Sande Silva considera que os últimos dias, com fogos de maiores dimensões, "já começaram a revelar a fragilidade do sistema e a sua vulnerabilidade à meteorologia", facto facilmente confirmável pelos números dos últimos dias.

Duarte Caldeira, presidente da Liga dos Bombeiros Portugueses, recorre aos relatórios da Direcção-Geral de Recursos Florestais para comparar índices de risco a nível meteorológico com os de 2003, concluindo que andam relativamente próximos, para concluir que "este ano está a ser uma prova de que o sistema conseguiu aprender com os erros".

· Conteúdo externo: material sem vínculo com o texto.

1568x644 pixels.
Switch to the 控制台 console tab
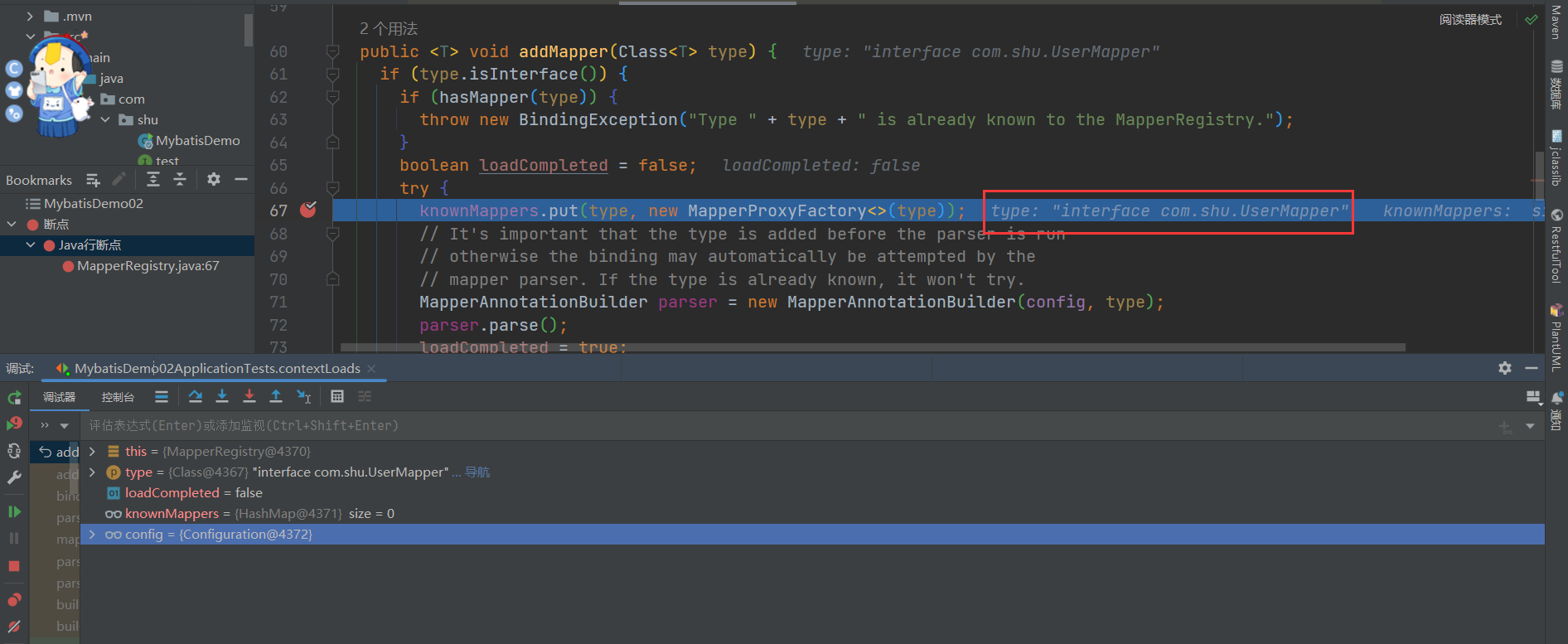click(118, 397)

Para vários operacionais, foram importantes medidas como a colocação de oficiais de ligação das polícias e de entidades florestais nos comandos nacional e distritais de operações, o reforço de comandos profissionalizados e outros sinais de "liderança política forte" sentidos por quem está no terreno.

Embora haja alterações e um manifesto empenho político, a realidade difere do anunciado e muitas das medidas prometidas não foram implementadas, continuando a sentir-se falta de meios e equipamentos que, por diversas razões, não foram disponibilizados.

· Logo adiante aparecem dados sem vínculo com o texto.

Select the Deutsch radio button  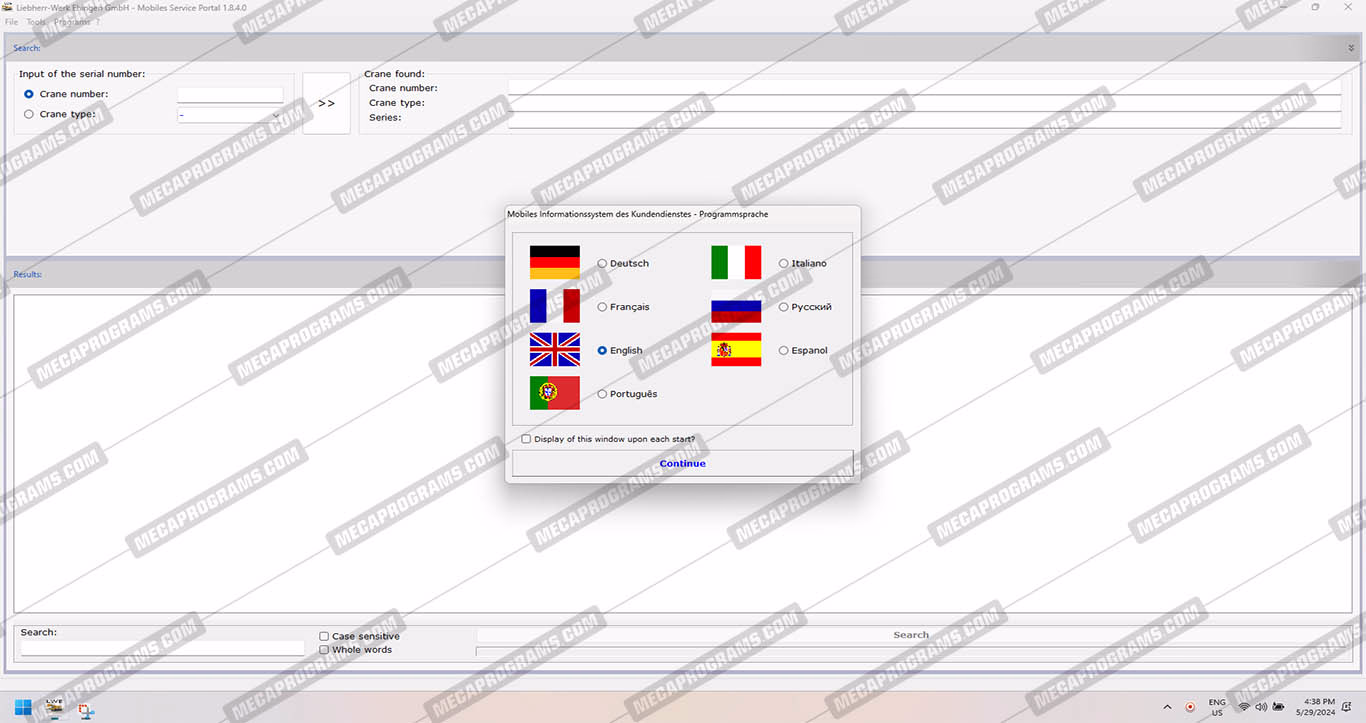click(602, 264)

Mas se há algumas melhorias, a fórmula de cálculo é perversa e aumenta-as exponencialmente, ao basear-se numa área ardida bruta sem referência à existente.

As enormes perdas de áreas verdes, que poderão chegar a 15% das existentes há poucos anos, aumentam a gravidade de cada incêndio pelo que, objectivamente, se devia comparar não com os anos anteriores mas com a percentagem do que ainda resta.

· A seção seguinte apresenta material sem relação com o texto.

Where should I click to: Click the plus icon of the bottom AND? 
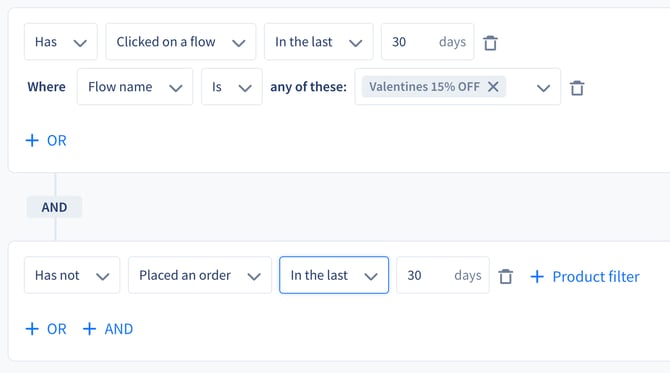(89, 329)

Por outro lado, as áreas destruidas, para além de diminuirem as possibilidades de incêndio, servem de corta fogo, tal como diz Cardoso Pereira, protegendo as manchas florestais sobreviventes.

Outro factor não contabilizado é o facto de, havendo menor área de risco, a concentração dos meios pode ser feita em zonas mais restritas, aumentando em termos reais os efectivos que defendem cada uma das áreas existentes.

Deste último factor, surge uma melhoria da coordenação, dado haver menor dispersão, e uma maior facilidade em termos logísticos, de que resulta menor pressão sobre o dispositivo que, naturalmente, poderá responder com maior prontidão.

Temos, portanto, números para todos os gostos, mas, infelizmente, a fórmula de cálculo oficial é errónea, fazendo supor uma possível melhoria que, na verdade, pode não ser a que os números traduzem, pelo que se impõe substituí-la por um sistema mais eficaz, capaz de caracterizar com maior exactidão o que realmente acontece.